The tunnel opened in 1873; the last train passed through it in 1902. It collapsed in 1925 while it was being restored to service, killing several people After that it was sealed.
Richmond’s port-city status lasted about eight years, Griggs wrote in “The Collapse of Richmond’s Church Hill Tunnel.”
“Excellent docks and the Church Hill Tunnel could not make the James River deeper or straighter to accommodate the large oceangoing vessels being built at that time.”
After a promised dredging project on the James River failed to materialize, railroad tycoon Collis Huntington decided to extend the C&O tracks 74 miles to Newport News and its deep-water harbor.
“Now trains rolled through Richmond to the new terminal without stopping,” Griggs wrote.
The city, though, got excited in the winter of 1942, when news broke that the Navy had plans to build a shipyard in Richmond. A site had been purchased at the end of 4th Street in South Richmond, and there were plans to lease a site close to what’s now the Richmond Marine Terminal, according to another of Griggs’ books, “World War II: Richmond Virginia.”
It didn’t take long for the plans to unspool, though: U.S. Sen. Harry Byrd of Virginia announced on April 30, 1942, that the shipyard was canceled.

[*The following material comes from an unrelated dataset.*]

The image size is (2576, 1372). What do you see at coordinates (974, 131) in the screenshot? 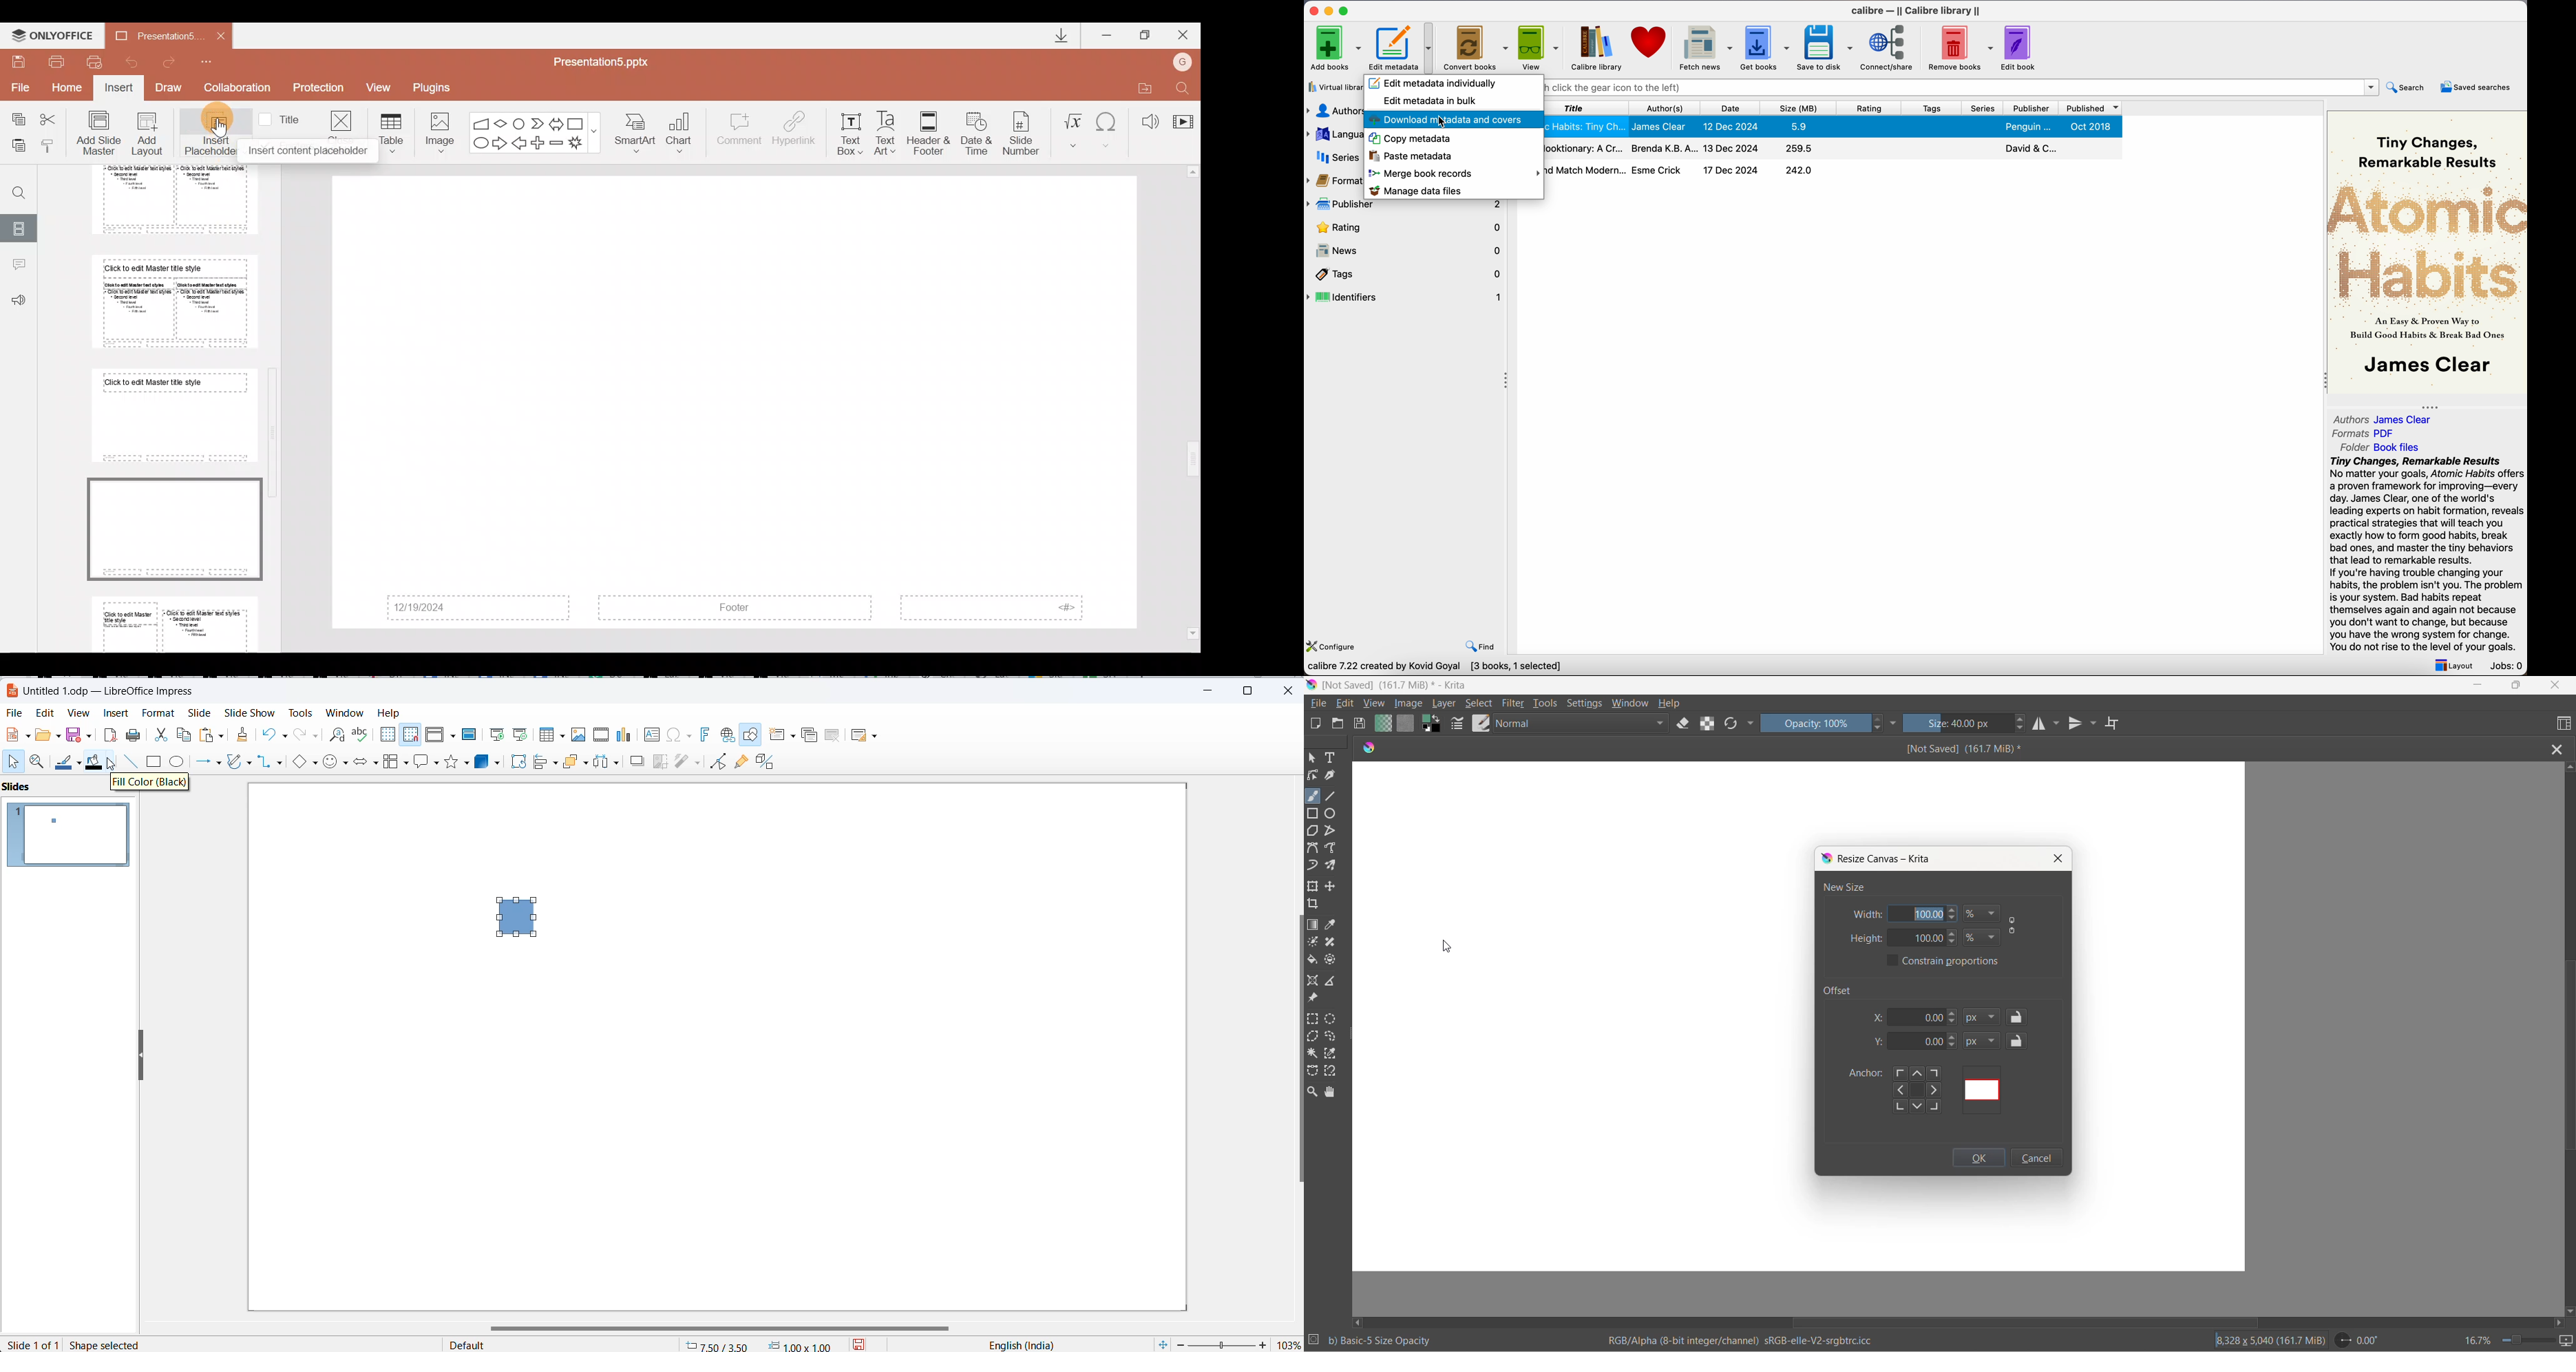
I see `Date & time` at bounding box center [974, 131].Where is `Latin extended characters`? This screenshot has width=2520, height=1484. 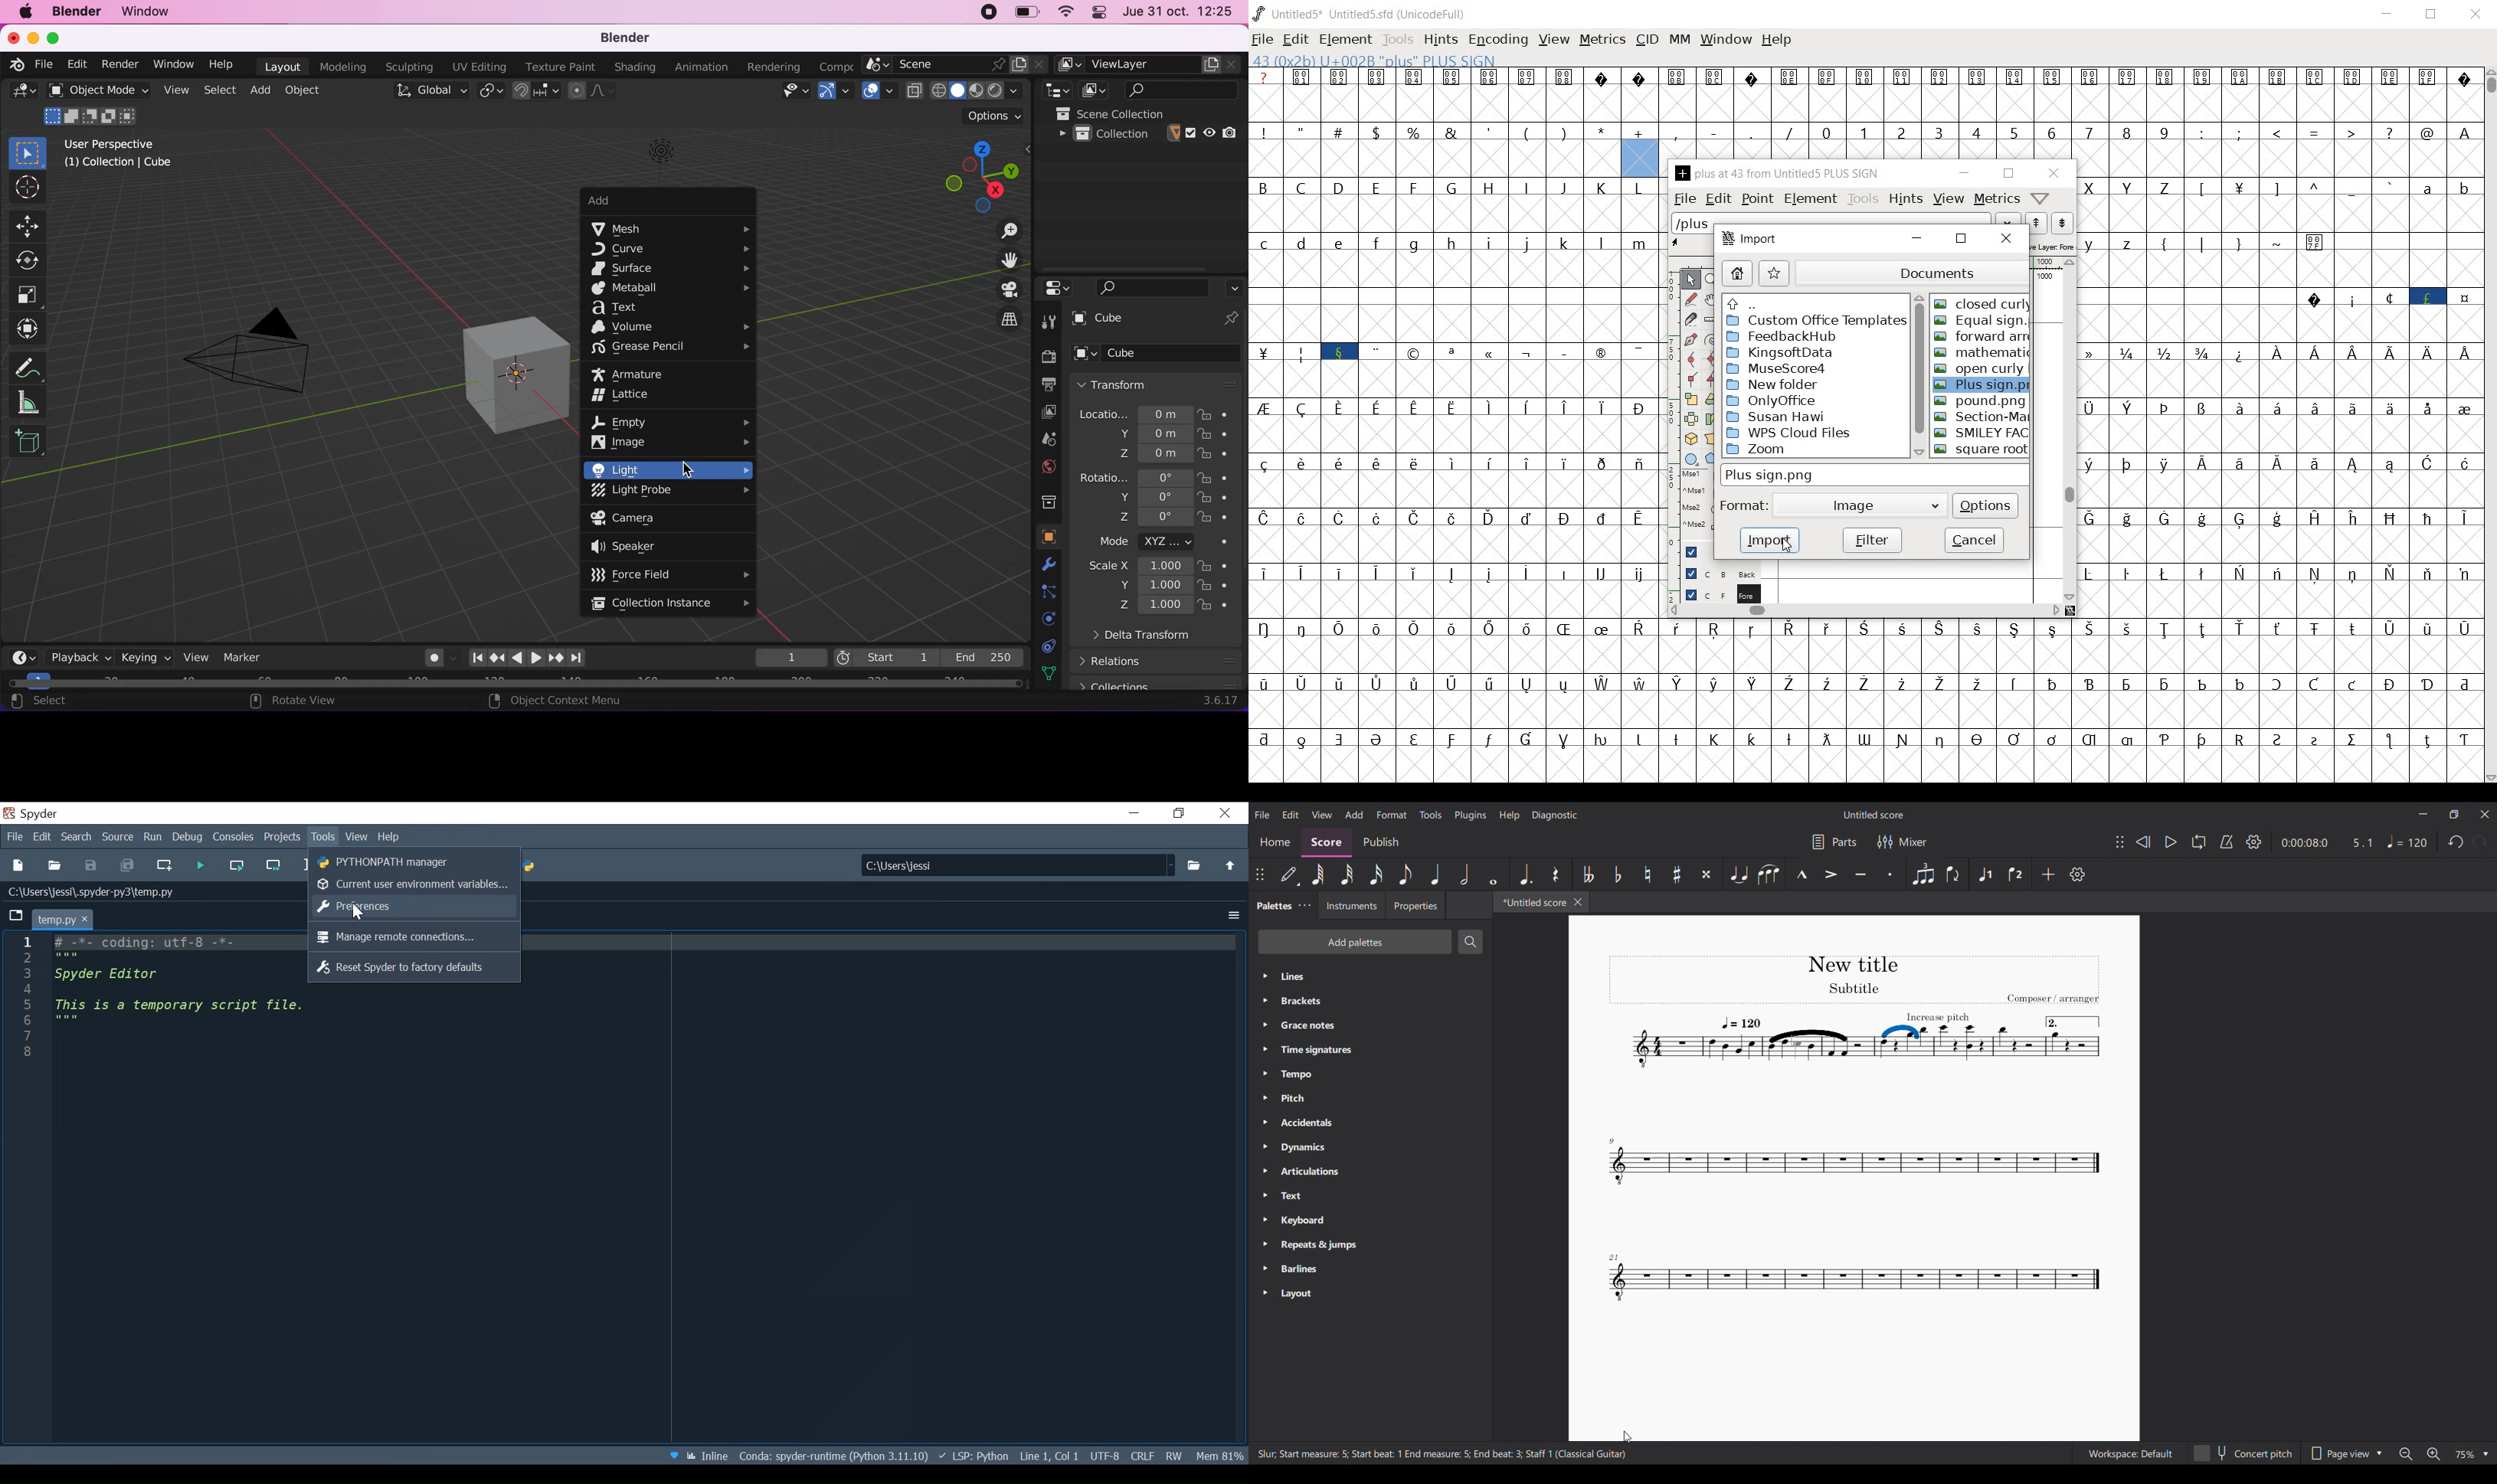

“Richmonders took the demise of the shipyard in stride but regretted all of the federal government funds that were used for no purpose,” Griggs wrote.
With the size of oceangoing vessels today challenging ports all over the country and the world, the idea of a containership making its way up the snaky James River seems a little ridiculous.
Yet the big barge that threads its way up and down the river from the port, in water depths that range up to about 24 feet near the Richmond terminal, offers some promise of a gradual transformation.
To walk the 121-acre site today is, in some ways, a journey back in time, offering a glimpse of what port facilities everywhere were like before cargo containers revolutionized the maritime industry.
Like a Hollywood set for a film about life on the docks back in the day, the cavernous warehouses are a mix of empty space and breakbulk cargo – noncontainerized goods packed in or on bales, drums, crates and the like.
Here are pallets of tile bound for Kentucky; there, giant bags of plastic pellets bound for Pakistan and India.
What appear to be connecting rail tracks lie just outside the doors of the warehouses, though they haven’t been used in decades.
There is, though, an active CSX line on the property, which runs parallel to Interstate 95, adjacent to the terminal grounds.
The operations aren’t restricted to the riverside warehouses.
In another area of the site, trucks wait to dump their loads of soybeans and other grains from around the region onto a conveyor belt system that whisks them into waiting containers already on the backs of trucks.
It’s a work in progress, and port officials say they’re in it for the long haul.
Years ago, the terminal was a bustling regional hub.
“Our plan is to make it that again,” Harris said. “It’s going to take some time.”